Fasano, 9 maggio 2006 |
UN’IMPOSIZIONE FISCALE FORTEMENTE PROGRESSIVA
PER ASSICURARE L’UGUAGLIANZA TRA I CITTADINI
E’ proprio di questi giorni il dibattito tra forze politiche di
centro-destra e centro-sinistra se sia doveroso ridurre le tasse ai
cittadini. Si vorrebbe addirittura giungere a una aliquota massima del
33%, rispetto all’attuale 45%, per le persone fisiche. Solo l’estrema
sinistra percorre una via diametralmente opposta: l’aliquota massima
dovrebbe essere elevata, le tasse diventare fortemente progressive, al
fine di assicurare l’uguaglianza sostanziale tra i cittadini.
Qual è il sistema migliore? E in particolare cosa si augura un
socialista democratico?
Un teorico recentemente scomparso, Robert Nozick (liberista), propugnava
uno Stato minimo con bassa tassazione tale però da garantire un sistema
di polizia e magistratura atto ad assicurare il rispetto dei contratti
traslativi della proprietà e difendere i consociati da furti e altri
illeciti. Il resto doveva essere lasciato al libero arbitrio dei
cittadini. Ma lo stesso Nozick era consapevole che le situazioni
patrimoniali esistenti sono il risultato spesso di vecchi illeciti (la
proprietà è originata da furti, inganni e avvelenamenti, come ben sapeva
Marx!) e giustizia vuole che tali situazioni vengano rettificate nel
breve periodo con uno Stato più che minimo, che permetta anche ai
cittadini più bisognosi (che si presume siano i discendenti delle
vittime di antichi soprusi) di godere di un patrimonio dignitoso.
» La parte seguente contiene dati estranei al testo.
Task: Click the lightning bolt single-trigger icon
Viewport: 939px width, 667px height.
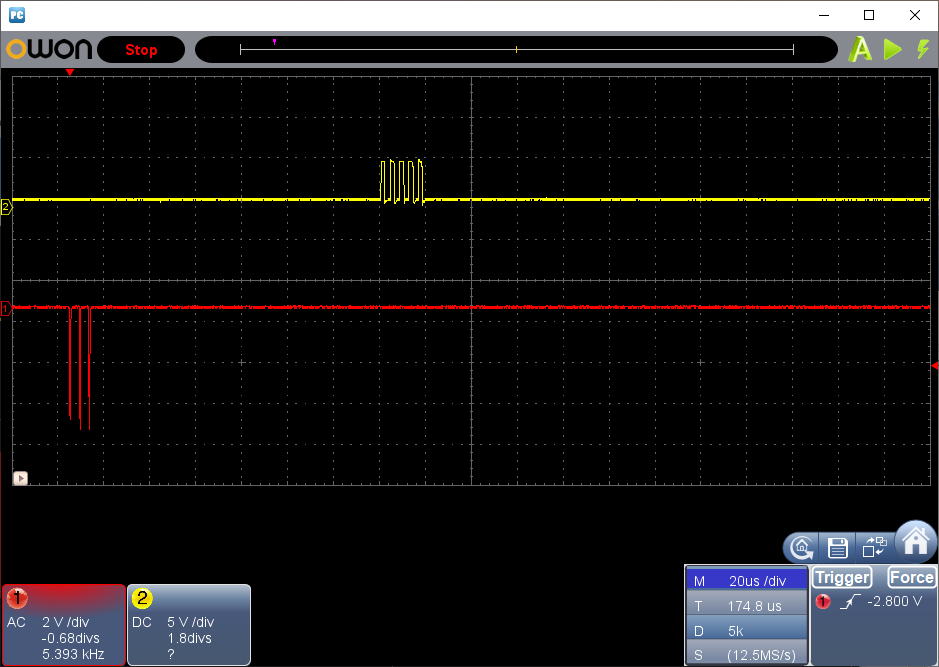Action: coord(922,49)
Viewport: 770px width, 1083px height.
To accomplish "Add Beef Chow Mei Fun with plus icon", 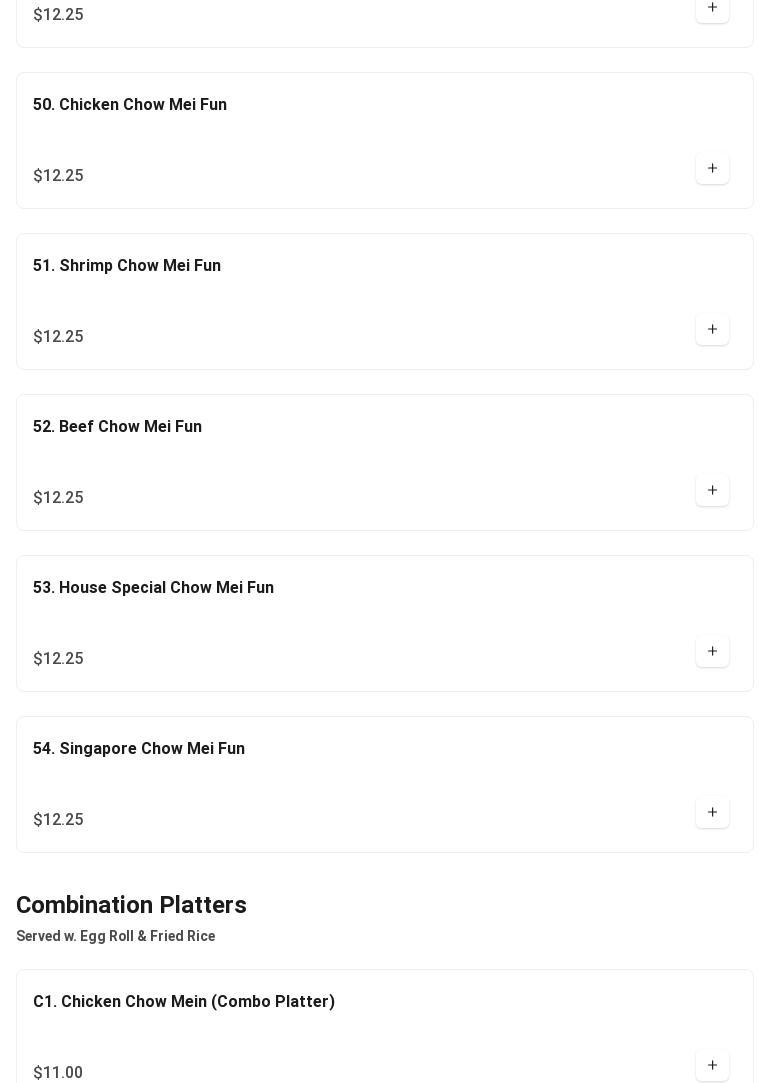I will (712, 491).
Ma il sistema di Nozick, che garantisce sicuramente la piena espressione
della libertà dei consociati, non è – a mio parere – il migliore dei
sistemi possibili. Cosa assicura, una volta che è trascorso il breve
periodo dello Stato più che minimo, che le cose si mettano in moto con
un respiro che non si incepperà mai più? E poi, se taluno dissipa il
patrimonio personale, certamente i suoi discendenti dovranno pagarne le
amare conseguenze. E – cosa ancor più grave – Nozick non conosceva una
solidarietà sociale che andasse oltre la non obbligata liberalità.
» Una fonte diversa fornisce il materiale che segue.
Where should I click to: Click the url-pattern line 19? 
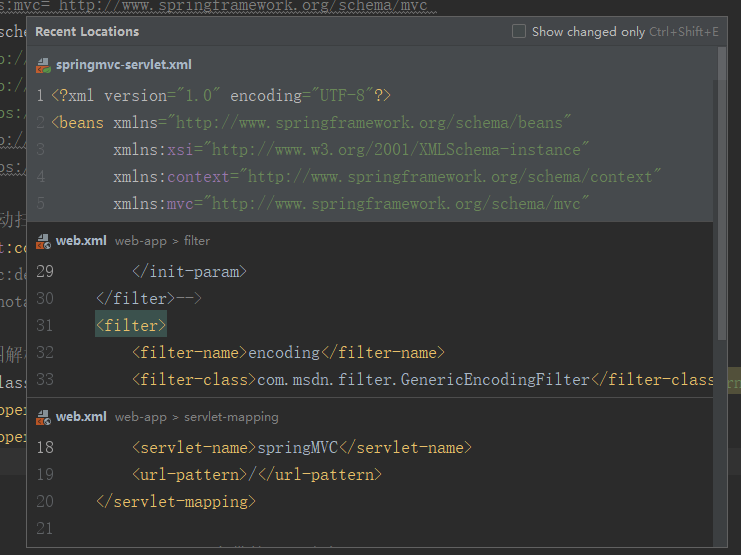[256, 474]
E’ proprio la solidarietà il cardine intorno a cui ruota una concezione
di vita che concili democrazia e comunismo. Per ottenere l’uguaglianza
sostanziale è doverosa una imposizione fiscale fortemente progressiva
(fino all’80-90% di aliquota massima). Questo enorme patrimonio
ritornerà di fatto nelle mani dei consociati, che dovranno essi stessi
pianificare i modi di utilizzo, pianificazione che non deve essere
centralizzata per non incorrere in uno Stato burocratico come era l’ex
Unione Sovietica.
Il sogno è, a ben guardare, antichissimo. Dante stesso parlava di
autonomie locali che avrebbero dovuto essere coordinate da un vertice
che per quei tempi sarebbe stato l’imperatore, mentre oggi potrebbe
benissimo essere l’ONU. I proventi delle tasse devono al tempo stesso
servire ad attuare le scelte particolaristiche decise a livello
regionale e quelle supernazionali e di coordinamento e solidarietà
socio-economica decise da un’ONU democratizzata.
In particolare dovranno essere assicurati i servizi sociali, non più
gestiti da una burocrazia centralizzata ma dalle autonomie locali e
dalle università che diventeranno veri centri di ricerca.